Luciana e Marina já tinham se encontrado várias vezes nos seis meses que se seguiram desde aquele reencontro no barzinho e, a cada vez que saiam juntas, ficava aquela sensação de que elas sequer tinham se separado e que a amizade seguia mais forte que nunca. Mesmo assim, Luciana quis esperar um pouco para contar o que andava pesquisando e planejando, até que algo desse algum resultado definitivo, digno de ser contado e comemorado.
O sorriso tomou conta dos lábios de Luciana quando ela viu que a amiga tinha finalmente chegado ao local. Ela acenou, sinalizando onde estava, até ter a certeza que tinha sido captada pelo olhar de Marina. Então esperou que ela sentasse para pedir que um dos funcionários se aproximasse para que elas pudessem fazer os pedidos. Luciana já tinha em mente o que queria consumir, mas ela esperou que Marina achasse algo que aparentasse agradar seu paladar, deu algumas sugestões e auxiliou na finalização do pedido.

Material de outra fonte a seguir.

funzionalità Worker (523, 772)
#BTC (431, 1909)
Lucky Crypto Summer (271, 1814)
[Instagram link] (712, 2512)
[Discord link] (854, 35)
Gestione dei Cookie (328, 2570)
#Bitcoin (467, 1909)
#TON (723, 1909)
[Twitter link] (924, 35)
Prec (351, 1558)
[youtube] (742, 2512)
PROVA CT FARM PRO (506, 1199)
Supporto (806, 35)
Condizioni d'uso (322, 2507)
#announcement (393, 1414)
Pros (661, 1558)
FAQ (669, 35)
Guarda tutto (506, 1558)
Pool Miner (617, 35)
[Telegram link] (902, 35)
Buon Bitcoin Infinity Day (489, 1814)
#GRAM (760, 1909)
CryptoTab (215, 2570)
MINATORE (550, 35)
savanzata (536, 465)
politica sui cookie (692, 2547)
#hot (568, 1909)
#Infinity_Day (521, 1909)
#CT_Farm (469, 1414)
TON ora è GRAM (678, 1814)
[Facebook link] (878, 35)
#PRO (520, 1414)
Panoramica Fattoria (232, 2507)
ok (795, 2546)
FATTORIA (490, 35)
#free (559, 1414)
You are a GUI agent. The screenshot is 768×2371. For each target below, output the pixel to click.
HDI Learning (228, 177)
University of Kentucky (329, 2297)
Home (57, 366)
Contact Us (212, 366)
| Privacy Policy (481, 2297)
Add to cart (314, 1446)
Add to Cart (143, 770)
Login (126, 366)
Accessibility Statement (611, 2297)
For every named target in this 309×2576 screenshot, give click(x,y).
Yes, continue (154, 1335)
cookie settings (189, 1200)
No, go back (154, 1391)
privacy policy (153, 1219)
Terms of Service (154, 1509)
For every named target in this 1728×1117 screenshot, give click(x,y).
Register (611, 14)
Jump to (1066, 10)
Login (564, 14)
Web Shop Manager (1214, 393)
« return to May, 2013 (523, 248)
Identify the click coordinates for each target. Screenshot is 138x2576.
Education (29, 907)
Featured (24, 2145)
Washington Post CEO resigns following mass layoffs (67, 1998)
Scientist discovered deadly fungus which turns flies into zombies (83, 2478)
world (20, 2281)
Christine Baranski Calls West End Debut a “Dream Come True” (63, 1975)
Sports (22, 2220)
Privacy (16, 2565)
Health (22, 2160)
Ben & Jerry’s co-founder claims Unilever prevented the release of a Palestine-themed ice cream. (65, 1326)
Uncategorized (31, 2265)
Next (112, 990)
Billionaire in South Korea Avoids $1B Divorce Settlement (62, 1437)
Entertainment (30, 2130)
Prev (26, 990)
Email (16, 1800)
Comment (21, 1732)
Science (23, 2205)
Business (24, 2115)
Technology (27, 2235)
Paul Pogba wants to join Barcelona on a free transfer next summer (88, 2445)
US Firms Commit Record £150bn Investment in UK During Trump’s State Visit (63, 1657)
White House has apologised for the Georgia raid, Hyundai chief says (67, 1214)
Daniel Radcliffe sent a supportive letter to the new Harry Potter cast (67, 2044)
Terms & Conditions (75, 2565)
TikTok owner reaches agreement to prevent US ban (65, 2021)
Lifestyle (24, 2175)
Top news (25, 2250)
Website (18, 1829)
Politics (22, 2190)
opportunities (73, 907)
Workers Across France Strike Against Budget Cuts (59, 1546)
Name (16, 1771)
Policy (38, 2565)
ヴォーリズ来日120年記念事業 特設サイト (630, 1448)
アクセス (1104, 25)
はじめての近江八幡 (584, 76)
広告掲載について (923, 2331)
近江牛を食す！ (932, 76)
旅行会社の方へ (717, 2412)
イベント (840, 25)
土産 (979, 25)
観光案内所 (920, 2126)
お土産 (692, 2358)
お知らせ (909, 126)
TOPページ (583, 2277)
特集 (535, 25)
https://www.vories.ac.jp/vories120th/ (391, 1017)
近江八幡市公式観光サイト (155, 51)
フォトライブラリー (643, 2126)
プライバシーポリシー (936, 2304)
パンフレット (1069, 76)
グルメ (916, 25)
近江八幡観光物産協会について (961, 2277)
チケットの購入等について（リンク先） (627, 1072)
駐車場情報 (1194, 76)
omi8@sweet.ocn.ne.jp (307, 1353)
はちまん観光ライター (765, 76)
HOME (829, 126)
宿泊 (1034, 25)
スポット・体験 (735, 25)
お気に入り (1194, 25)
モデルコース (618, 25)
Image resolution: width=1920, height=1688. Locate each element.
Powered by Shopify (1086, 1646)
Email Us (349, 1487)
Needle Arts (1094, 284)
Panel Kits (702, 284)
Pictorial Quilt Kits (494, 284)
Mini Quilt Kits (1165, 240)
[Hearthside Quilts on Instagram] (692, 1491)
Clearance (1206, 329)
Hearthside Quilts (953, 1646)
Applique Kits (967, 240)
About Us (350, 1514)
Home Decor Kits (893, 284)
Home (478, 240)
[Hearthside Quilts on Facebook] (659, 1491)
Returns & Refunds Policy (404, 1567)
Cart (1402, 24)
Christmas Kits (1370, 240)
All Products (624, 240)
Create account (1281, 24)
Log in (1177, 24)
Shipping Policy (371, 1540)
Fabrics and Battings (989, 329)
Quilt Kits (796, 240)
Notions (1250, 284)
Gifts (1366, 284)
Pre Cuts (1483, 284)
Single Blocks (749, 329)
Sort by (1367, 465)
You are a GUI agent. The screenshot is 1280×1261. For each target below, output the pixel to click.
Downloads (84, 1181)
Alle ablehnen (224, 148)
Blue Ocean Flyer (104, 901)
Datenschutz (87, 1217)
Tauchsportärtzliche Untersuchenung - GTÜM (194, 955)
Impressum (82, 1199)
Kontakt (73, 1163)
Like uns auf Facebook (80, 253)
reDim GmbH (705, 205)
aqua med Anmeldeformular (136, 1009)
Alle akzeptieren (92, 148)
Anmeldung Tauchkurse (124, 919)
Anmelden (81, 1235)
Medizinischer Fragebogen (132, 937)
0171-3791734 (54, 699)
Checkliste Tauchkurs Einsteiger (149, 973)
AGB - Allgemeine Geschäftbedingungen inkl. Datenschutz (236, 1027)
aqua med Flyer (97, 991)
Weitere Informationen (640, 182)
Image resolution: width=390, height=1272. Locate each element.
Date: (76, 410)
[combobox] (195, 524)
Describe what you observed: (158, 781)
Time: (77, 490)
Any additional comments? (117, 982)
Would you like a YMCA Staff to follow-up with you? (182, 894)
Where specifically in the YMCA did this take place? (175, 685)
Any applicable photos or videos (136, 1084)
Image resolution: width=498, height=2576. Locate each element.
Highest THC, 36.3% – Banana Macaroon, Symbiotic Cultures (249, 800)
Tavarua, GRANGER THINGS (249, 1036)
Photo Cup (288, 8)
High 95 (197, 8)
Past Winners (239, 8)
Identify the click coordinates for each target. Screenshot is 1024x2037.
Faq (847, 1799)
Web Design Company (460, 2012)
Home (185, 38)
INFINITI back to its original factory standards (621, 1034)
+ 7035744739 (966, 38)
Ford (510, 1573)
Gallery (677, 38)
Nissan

— Que lugar agradável... — Marina olhava ao redor, analisando o visual do local.
— Minha cafeteria favorita: ajeitadinha, agradável, com um ótimo atendimento e com coisas deliciosas.
Marina acenou, dando mostras que suas primeiras impressões do lugar batiam com a opinião expressada pela amiga.
Luciana e Marina colocaram o papo em dia, conversando sobre amenidades, até que os pedidos chegaram. Elas conversaram sobre os assuntos do dia a dia mais um pouco, enquanto comiam. Luciana percebeu a satisfação com o lugar no rosto de Marina e não teve mais nenhuma dúvida quando a amiga elogiou a comida.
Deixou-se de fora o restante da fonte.